『寝ても覚めても夢』ミュリエル・スパーク/木村政則訳(河出書房新社)★★★★☆

 『Reality and Dreams』Muriel Spark,1996年。

 短篇集『バン、バン! はい死んだ』に続く、ミュリエル・スパーク作品です。今回は長篇。

 撮影にこだわるあまりにクレーンから落下して大けが、妻は資産家の一族なのでわがままな仕事ぶりも思いのまま、女は芸の肥やしとばかりに浮気は当たり前、プレゼントを受け取るスター(≠女優)の演技にダメ出しを繰り返し、キャンプ場で見かけた平凡な娘からインスピレーションを得て一本作ってしまう……これだけなら職人肌の映画監督、と言えなくもありません。

 ところが初登場がこれ以上のインパクトなのです。看護師に片っ端から色目を使うのなどは序の口。怪我で意識が朦朧としているため、妻を殺してお金を手に入れキャンプ場の娘に贈る――という映画と現実をごたまぜにした妄想を弁護士に相談しそうになる始末です。
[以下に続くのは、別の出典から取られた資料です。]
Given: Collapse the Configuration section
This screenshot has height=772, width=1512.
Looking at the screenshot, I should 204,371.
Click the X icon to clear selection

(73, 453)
 それに輪を掛けてひどいのが周りの人間たち。親戚中で一気に五人も失業し、前妻との娘コーラの旦那はインドに失踪、現在の妻との娘マリゴールドは問題児、キャンプ場の娘役の女優ジャンヌは端役と知って精神不安定、コーラは失業中の義弟と浮気を始め……。

 これだけあって平常心の主人公が恐ろしい。落ち着きたくなると馴染みのタクシーに乗って運転手のデイヴとおしゃべりをする――という、映画の主人公みたいな行動にも笑ってしまいますが、そのデイヴがこれまた映画のように襲われても、マリゴールドが失踪しても、マイペースは変わりません。マリゴールドをさがしに来たはずが妻と仲良く食事をし、果てはまたもやインスピレーションを得て、その映画の主役抜擢をマリゴールド帰還のとっかかりに利用する……ある意味、骨の髄まで映画監督なのでしょうが……。

 意地の悪さが痛快な、イギリスのブラックユーモアの女王が贈る、奇妙な家族の物語。

 映画監督のトムは、撮影中の大事故で瀕死の重傷を負った。九死に一生を得て現場に復帰するも、ままならぬことばかり。タイトルは二転三転、製作陣からは横槍が。得意なはずの女優たちの扱いにも手こずる始末。そんななか、トムの次女が失踪した。まったくかわいげのない娘ではあるが心配だ。金目当ての誘拐か、有名人の父親に反抗しての蒸発か。行方がつかめぬまま、今度はトムの知人が銃撃され……現実が見えない男とドライな女たちの滑稽な駆け引き。(カバー袖あらすじより)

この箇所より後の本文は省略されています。